Görev Tanımları:
**a)** Belge alıntısında "Son günün mali" ifadesinden başlayıp aşağıya doğru "Haciz konur mu?" ifadesine kadar uzanan bölümü kelimesi kelimesine aktarın.
**b)** Belge alıntısındaki örneğe göre 17 Haziran'da tebliğ edilmiş sayılan vergi ve ceza ihbarnamesi için uzlaşma talebi en geç hangi tarihte yapılmalıdır?

Belge Alıntısı:
6.DAVA SÜRECİ
34.Uzlaşma ve Dava için 30 Günlük sürenin hesaplaması farklı farklıdır
Burada özellikle 30 günlük süreye dikkat edilmesi gerekir. Bu süre bir ay değildir. Tebligatın yapıldığı tarihi izleyen günden başlayarak 30 gün sayılır. Son gün yine resmi tatil ve bayram günlerine denk gelmesi halinde takip eden ilk iş günü son gündür.
Son günün mali tatile denk gelmesi halinde ise uzlaşma talep etmek için ilave 7 günle birlikte 27’si son gündür. Dava açma yoluna gidilmesi halinde ise 20 Temmuz’dan 31 Ağustos’a kadar, adli tatile denk geldiği için, bu sefer de dava açma süresi 7 Eylül’e kadar uzayacaktır.
Örnek: 12 Haziran 2020’de ulaşan ama 17 Haziran’da tebliğ edilmiş sayılan vergi ve ceza ihbarnamesi için uzlaşma talep edilecekse 30 günlük süre 17 Temmuz tarihinde dolmakla birlikte bu tarih mali tatile denk geldiği için en son 27 Temmuz itibariyle uzlaşma talebinin yapılması gerekir. Dava açmak için ise 17 Haziran’dan mali tatil başlangıcı olan 1 Temmuz’a kadar 13 gün geçmiştir. Mali tatilin bittiği 20 Temmuz tarihinden itibaren işleyen ve aynı zamanda adli tatile denk gelen dava açma süresi de kendiliğinden 7 Eylül tarihine kadar uzayacaktır.
35.Dava açınca ne olur? Vergi borcum çıkar mı? Haciz konur mu?

Veri Kesiti:
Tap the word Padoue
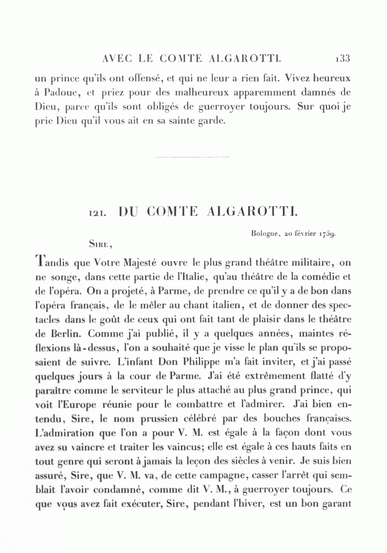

Çözümlü Yanıtlar:
**a)**
Son günün mali tatile denk gelmesi halinde ise uzlaşma talep etmek için ilave 7 günle birlikte 27’si son gündür. Dava açma yoluna gidilmesi halinde ise 20 Temmuz’dan 31 Ağustos’a kadar, adli tatile denk geldiği için, bu sefer de dava açma süresi 7 Eylül’e kadar uzayacaktır.
Örnek: 12 Haziran 2020’de ulaşan ama 17 Haziran’da tebliğ edilmiş sayılan vergi ve ceza ihbarnamesi için uzlaşma talep edilecekse 30 günlük süre 17 Temmuz tarihinde dolmakla birlikte bu tarih mali tatile denk geldiği için en son 27 Temmuz itibariyle uzlaşma talebinin yapılması gerekir. Dava açmak için ise 17 Haziran’dan mali tatil başlangıcı olan 1 Temmuz’a kadar 13 gün geçmiştir. Mali tatilin bittiği 20 Temmuz tarihinden itibaren işleyen ve aynı zamanda adli tatile denk gelen dava açma süresi de kendiliğinden 7 Eylül tarihine kadar uzayacaktır.
35.Dava açınca ne olur? Vergi borcum çıkar mı? Haciz konur mu?

**b)** En geç 27 Temmuz itibariyle yapılmalıdır.